Test media were prepared from a common base medium with the 12 test components added at the appropriate amounts according to the DoE levels. To control for media preparation, a reference medium with defined expansion properties was prepared in parallel. All media were adjusted to pH = 7.2 and osmolality = 300 mOsm/Kg H2O.

Data Processing and Modeling

All statistical analysis were carried out with the statistical software R v3.6.0 (R Core Team, 2020) and RStudio v1.1.463 (2009–2018 RStudio, Inc.). Data processing and visualization was carried out with package tidyverse v1.2.1. Design of Experiments was carried out with package daewr v1.1-7 and rsm v2.1.0. Modeling and feature selection was carried out with package caret (using the integrated ranger package v4.6-7, glmnet package v2.0.18 and MASS package v7.3-51.4). Cluster analysis was carried out with package cluster v2.1.0 and clustertend v1.4, visualization of multivariate data analysis was carried out with package factoextra v1.0.6.

As statistical tests in sections “Clustering and Selection of in silico Formulations”, “Evaluation of Selected Cluster Medium Formulation on a New Set of Donors”, and “Evaluation of Model Performance” an ANOVA followed by Tukey post hoc test at a significance level <0.05 was performed.


Strategy Outline

We aimed to improve a proprietary base medium formulation for the expansion of primary human T cells. In contrast to a traditional optimization strategy based on sequential screening, characterization and optimization (sco) steps (Anderson, 2019) (Figure 1A), we carried out a one-time media optimization using a machine learning pipeline. We reasoned that cell viability at an early stage of cell culture might be influenced by an independent set of components than the T cell expansion at the end of culture, which could additionally contribute to overall expansion.

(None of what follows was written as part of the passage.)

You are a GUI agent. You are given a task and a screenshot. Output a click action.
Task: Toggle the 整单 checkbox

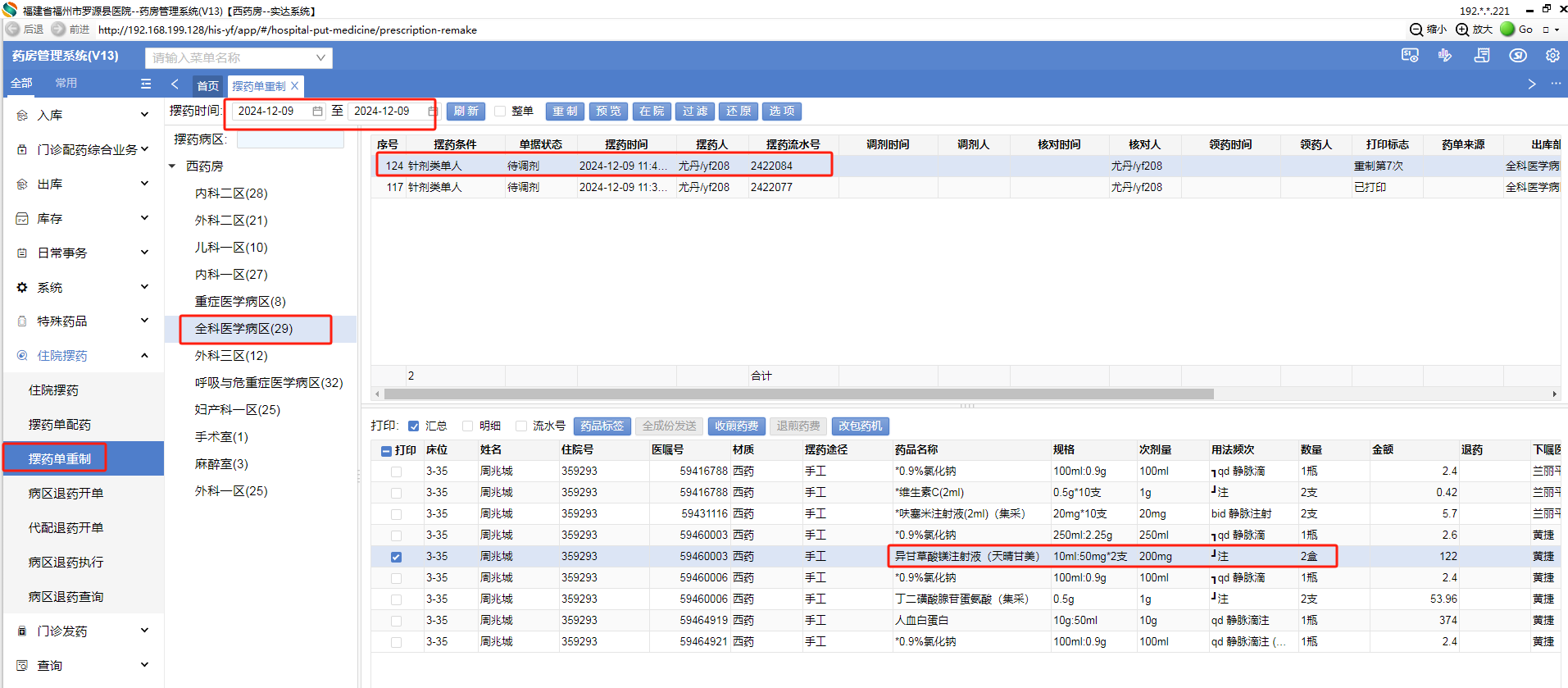[x=500, y=112]
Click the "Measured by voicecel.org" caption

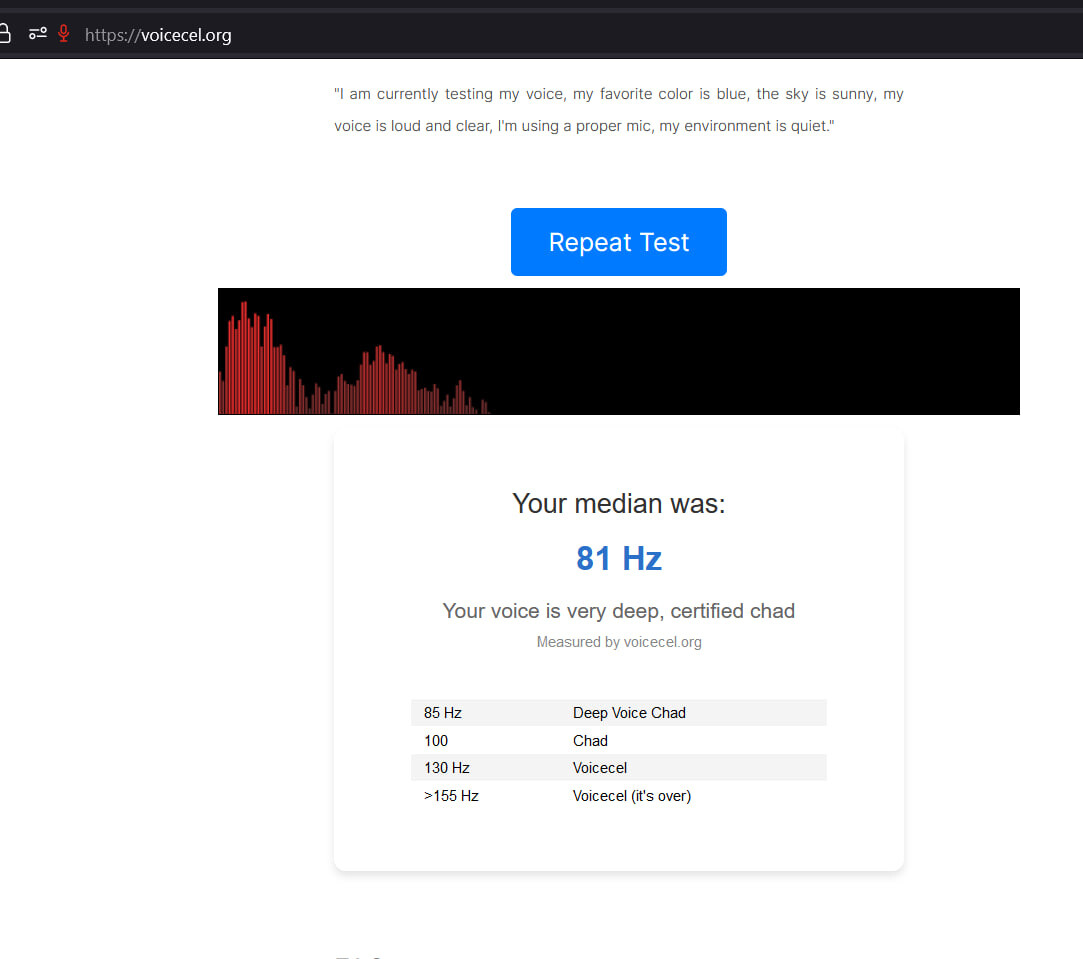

Therefore, we selected T cell viability on day 3 and T cell expansion on day 6 as response variables. To account for the donor variability, we included cells from four human donors into the analysis as independent experimental blocks. This data served as our training set for the modeling steps. Our strategy consisted of following steps (Figure 1B) which are described in detail in sections “Data Collection,” “Data Modeling,” “Prediction of In Silico Formulations,” “Clustering and Selection of High-Performance In Silico Formulations,” and “Evaluation of Selected Cluster Medium Formulations on a New Set of Donors.”

Data Collection

We selected 12 cell culture media components (c01–c12), which might impact the performance of the base medium formulation in terms of T cell viability on day 3 and T cell expansion on day 6 of cell culture. These components belong to different categories, such as buffer substances, metabolically active components, proteins or trace elements. The diversity of selected components makes it difficult to draw conclusions about potential main effects of single components and synergistic effects of multiple components, so that an experimental design with high resolution was required. We decided on a 2k + 1 definitive screening design (Jones and Nachtsheim, 2011) in three levels (in scaled notation, -1, 0, and 1) to investigate main effects, curvature and interactions of the screened components with a minimum number of runs. One experimental block resulted in a total of 26 runs, consisting of 25 formulations and the reference medium with known performance (Supplementary Table 1). T cells isolated from four different donors were investigated in separate experimental blocks, resulting in four randomized complete blocks and a total of 104 runs. T cell viability on day 3 and T cell expansion on day 6 were recorded. The data was processed and served as our training set for the model building process.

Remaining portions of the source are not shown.